Reading text =
● ● ● ● ● ● ●
When I used a UCSC gtf file and fasta file (genome.fa) to run tophat2, I was able to run it without any problems.

However, when I used a NONCODE mouse mm10 gtf file and NONCODE mouse fa file downloaded from http://www.noncode.org/download.php, I got “Error: Couldn't build bowtie index with err = 1” as follows:

 [2016-06-30 00:49:29] Beginning TopHat run (v2.0.10)
 -----------------------------------------------
 [2016-06-30 00:49:29] Checking for Bowtie
                   Bowtie version:        2.1.0.0

 [2016-06-30 00:49:29] Checking for Samtools
                 Samtools version:        0.1.18.0

 [2016-06-30 00:49:29] Checking for Bowtie index files (genome)..

 [2016-06-30 00:49:29] Checking for reference FASTA file

 [2016-06-30 00:49:29] Generating SAM header for Bowtie2Index/genome

 [2016-06-30 00:49:32] Reading known junctions from GTF file

 [2016-06-30 00:49:35] Preparing reads
          left reads: min. length=50, max. length=50, 29800718 kept reads (16597 discarded)
● ● ● ● ● ● ●
Listed records =

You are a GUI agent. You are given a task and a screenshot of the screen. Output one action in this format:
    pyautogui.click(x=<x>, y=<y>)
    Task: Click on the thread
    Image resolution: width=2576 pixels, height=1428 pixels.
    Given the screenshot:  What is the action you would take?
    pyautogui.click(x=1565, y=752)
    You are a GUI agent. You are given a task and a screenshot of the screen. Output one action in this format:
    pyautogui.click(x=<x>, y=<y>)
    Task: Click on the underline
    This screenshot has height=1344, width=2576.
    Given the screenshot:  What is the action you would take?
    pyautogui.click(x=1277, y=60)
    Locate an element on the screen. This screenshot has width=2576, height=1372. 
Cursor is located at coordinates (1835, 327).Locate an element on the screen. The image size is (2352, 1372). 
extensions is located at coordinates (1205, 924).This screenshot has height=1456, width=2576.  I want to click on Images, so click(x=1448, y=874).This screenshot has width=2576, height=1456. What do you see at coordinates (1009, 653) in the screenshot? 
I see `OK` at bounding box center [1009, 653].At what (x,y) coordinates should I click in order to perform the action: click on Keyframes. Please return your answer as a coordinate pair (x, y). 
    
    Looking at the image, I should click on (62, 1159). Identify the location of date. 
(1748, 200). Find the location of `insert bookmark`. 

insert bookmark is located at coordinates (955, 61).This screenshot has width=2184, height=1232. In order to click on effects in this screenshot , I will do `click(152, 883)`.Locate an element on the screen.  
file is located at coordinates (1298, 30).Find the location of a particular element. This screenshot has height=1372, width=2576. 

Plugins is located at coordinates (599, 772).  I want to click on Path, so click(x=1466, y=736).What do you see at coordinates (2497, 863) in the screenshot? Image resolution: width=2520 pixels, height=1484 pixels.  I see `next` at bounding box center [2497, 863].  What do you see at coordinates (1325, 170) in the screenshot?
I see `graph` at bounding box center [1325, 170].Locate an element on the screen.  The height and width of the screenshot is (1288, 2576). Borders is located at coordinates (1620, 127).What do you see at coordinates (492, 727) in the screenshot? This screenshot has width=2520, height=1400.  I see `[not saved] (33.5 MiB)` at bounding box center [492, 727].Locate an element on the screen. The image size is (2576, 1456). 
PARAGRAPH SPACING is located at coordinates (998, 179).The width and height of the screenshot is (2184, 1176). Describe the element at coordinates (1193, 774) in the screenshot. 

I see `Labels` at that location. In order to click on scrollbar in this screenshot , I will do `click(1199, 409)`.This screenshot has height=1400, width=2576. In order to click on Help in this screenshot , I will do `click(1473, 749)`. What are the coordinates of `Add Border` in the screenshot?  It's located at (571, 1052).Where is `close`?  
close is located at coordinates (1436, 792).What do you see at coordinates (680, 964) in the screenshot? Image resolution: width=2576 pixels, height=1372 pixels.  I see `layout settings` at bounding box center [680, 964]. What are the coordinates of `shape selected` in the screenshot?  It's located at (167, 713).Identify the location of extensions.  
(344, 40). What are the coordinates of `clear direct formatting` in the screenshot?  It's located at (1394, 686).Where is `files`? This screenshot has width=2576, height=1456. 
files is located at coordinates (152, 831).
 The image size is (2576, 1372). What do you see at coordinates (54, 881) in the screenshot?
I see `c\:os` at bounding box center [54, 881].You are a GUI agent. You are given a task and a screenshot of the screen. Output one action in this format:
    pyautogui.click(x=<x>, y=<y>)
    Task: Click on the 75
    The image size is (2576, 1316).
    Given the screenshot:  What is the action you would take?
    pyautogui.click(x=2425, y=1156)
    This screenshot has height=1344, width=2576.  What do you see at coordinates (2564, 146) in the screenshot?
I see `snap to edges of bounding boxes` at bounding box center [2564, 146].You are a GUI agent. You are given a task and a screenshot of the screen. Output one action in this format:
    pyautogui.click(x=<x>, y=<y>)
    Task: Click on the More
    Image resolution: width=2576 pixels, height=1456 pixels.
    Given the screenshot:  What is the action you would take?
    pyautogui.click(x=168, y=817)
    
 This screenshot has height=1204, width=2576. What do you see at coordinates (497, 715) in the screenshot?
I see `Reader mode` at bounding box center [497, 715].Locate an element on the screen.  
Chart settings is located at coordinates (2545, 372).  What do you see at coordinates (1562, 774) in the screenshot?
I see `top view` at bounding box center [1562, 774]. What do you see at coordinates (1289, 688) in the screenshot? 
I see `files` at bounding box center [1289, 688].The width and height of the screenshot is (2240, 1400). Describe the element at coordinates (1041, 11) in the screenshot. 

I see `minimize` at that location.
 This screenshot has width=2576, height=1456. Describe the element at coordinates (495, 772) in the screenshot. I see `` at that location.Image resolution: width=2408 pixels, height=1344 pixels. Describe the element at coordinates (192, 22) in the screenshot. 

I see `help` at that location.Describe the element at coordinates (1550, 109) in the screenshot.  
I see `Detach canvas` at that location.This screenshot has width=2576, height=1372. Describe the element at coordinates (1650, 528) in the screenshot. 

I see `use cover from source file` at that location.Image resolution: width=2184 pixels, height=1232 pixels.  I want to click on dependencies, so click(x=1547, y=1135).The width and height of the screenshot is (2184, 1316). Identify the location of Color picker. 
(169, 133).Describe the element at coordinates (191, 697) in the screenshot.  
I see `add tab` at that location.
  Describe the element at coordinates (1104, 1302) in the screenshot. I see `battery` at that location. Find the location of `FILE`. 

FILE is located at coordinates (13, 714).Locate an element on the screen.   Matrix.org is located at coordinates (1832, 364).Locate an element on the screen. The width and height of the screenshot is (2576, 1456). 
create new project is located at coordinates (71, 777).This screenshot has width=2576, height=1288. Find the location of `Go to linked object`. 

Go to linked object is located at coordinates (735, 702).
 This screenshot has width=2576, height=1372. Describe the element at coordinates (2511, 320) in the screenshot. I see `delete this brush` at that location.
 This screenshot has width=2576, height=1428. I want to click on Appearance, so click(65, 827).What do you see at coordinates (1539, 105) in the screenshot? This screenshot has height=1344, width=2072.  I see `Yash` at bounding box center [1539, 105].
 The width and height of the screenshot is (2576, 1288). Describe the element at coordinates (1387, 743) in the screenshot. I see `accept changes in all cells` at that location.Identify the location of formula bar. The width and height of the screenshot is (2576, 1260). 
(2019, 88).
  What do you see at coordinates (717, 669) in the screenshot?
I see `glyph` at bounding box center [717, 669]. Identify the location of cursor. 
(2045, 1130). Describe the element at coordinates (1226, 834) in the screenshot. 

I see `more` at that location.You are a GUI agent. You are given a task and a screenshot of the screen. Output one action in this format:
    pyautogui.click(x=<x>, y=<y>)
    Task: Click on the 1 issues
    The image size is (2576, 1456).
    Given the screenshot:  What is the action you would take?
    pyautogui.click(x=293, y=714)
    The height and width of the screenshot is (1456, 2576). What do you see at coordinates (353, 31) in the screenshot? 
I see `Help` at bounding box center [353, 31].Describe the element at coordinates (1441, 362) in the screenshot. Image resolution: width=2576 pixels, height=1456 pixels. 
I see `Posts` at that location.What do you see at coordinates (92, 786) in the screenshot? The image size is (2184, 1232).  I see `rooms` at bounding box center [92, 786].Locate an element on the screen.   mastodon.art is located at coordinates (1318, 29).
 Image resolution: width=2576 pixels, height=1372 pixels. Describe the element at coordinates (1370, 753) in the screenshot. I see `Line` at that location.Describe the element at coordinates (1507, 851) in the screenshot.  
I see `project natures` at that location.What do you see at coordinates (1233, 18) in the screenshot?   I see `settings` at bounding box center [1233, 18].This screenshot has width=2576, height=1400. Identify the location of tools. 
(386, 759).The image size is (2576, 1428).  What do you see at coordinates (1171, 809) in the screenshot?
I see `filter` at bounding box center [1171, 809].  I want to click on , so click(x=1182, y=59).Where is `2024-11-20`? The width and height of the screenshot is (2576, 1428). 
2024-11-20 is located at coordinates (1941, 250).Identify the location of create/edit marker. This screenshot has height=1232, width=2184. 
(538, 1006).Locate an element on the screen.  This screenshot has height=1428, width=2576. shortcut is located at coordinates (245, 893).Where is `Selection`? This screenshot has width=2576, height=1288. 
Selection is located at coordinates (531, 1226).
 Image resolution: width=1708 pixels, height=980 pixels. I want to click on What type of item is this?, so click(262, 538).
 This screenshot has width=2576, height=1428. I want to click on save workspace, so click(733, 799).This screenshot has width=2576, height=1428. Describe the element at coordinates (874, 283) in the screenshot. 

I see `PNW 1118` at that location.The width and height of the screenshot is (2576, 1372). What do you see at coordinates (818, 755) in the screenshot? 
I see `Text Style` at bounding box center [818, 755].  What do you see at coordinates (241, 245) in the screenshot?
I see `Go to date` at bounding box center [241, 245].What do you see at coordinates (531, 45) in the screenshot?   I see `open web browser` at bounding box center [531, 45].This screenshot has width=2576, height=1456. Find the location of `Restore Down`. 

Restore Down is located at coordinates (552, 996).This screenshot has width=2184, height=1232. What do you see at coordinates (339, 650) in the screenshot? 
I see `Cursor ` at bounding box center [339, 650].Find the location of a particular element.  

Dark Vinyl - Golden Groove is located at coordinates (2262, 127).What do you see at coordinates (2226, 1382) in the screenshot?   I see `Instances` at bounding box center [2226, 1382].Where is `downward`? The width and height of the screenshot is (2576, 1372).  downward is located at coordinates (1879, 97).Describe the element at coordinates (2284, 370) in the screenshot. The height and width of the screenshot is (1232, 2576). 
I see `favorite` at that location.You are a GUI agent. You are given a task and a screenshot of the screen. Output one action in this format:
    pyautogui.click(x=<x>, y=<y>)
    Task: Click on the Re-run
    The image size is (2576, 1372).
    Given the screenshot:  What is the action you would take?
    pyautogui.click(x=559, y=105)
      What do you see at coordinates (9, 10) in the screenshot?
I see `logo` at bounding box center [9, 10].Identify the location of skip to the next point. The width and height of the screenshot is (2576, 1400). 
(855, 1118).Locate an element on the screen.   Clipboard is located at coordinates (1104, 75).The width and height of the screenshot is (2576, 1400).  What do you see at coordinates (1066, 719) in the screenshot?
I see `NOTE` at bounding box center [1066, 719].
● ● ● ● ● ● ●
Tasks to carry out =
**A)** Translate this sentence from the TopHat forum post into Spanish: "When I used a UCSC gtf file and fasta file (genome.fa) to run tophat2, I was able to run it without any problems."
**B)** According to the log in the TopHat forum post, what Bowtie version was found?
The records have nothing to do with the text.

Task results =
**A)** Cuando usé un archivo gtf de UCSC y un archivo fasta (genome.fa) para ejecutar tophat2, pude ejecutarlo sin ningún problema.

**B)** 2.1.0.0